Is de veronderstelling juist dat deze uitspraak betekent dat (effecten van) beweiding en bemesting integraal deel moeten (gaan) uitmaken van vergunningaanvragen in het kader van de Natuurbeschermingswet en de beoordeling daarvan?
Is de veronderstelling juist dat deze uitspraak betekent dat bemesting niet (zonder meer) gezien mag worden als bestaand gebruik, hoewel de gebruiksnormen en de regels voor het uitrijden de afgelopen jaren eerder zijn aangescherpt dan versoepeld?
De uitspraak maakt duidelijk dat een vergunningplicht kan gelden op grond van de Natuurbeschermingswet 1998 (hierna: Nbw) voor het weiden van dieren en uitrijden van mest nabij een Natura 2000-gebied waar zich stikstofgevoelige habitats bevinden wanneer verslechtering van die habitats als gevolg van de activiteiten niet op voorhand kan worden uitgesloten. De uitspraak maakt ook duidelijk dat een vrijstelling van de vergunningplicht kan gelden wanneer er sprake is van «bestaand gebruik». De activiteit kan worden aangemerkt als «bestaand gebruik» wanneer onderbouwd kan worden dat de activiteit op de betrokken percelen niet wezenlijk is gewijzigd sinds 31 maart 2010. Een enkele verwijzing naar gegevens met betrekking tot de uitvoering van de meststoffenwetgeving is blijkens de uitspraak onvoldoende.
Gedeputeerde staten van de betrokken provincie zijn bevoegd gezag voor de vergunning op grond van de Nbw en zullen moeten beoordelen of in het concrete geval sprake is van «bestaand gebruik».
Is de veronderstelling juist dat deze uitspraak betekent dat voor beweiding en bemesting tot op perceelsniveau berekend moet worden welke depositie deze veroorzaken op stikstofgevoelige natuur in een nabijgelegen Natura 2000-gebied? Zijn dergelijke berekeningen überhaupt verantwoord mogelijk?

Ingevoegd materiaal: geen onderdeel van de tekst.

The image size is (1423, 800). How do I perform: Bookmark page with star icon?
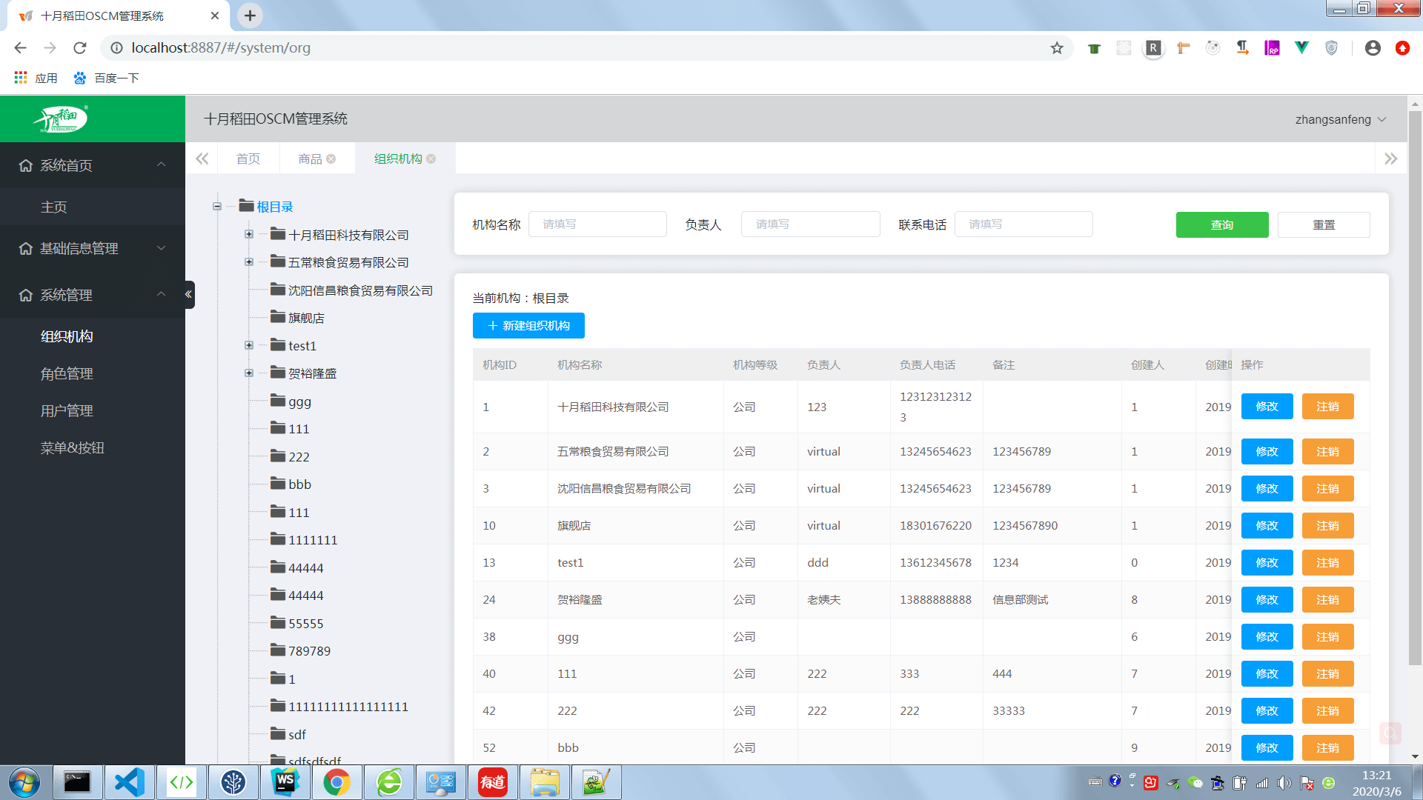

Het is niet uit te sluiten dat de depositie op perceelsniveau moet worden bepaald om aan te tonen dat geen sprake is van verslechtering van de kwaliteit van de habitats in een nabij gelegen Natura 2000-gebied. Evenmin is uit te sluiten dat de depositie op perceelsniveau moet worden bepaald om aan te tonen dat sprake is van ongewijzigd «bestaand gebruik».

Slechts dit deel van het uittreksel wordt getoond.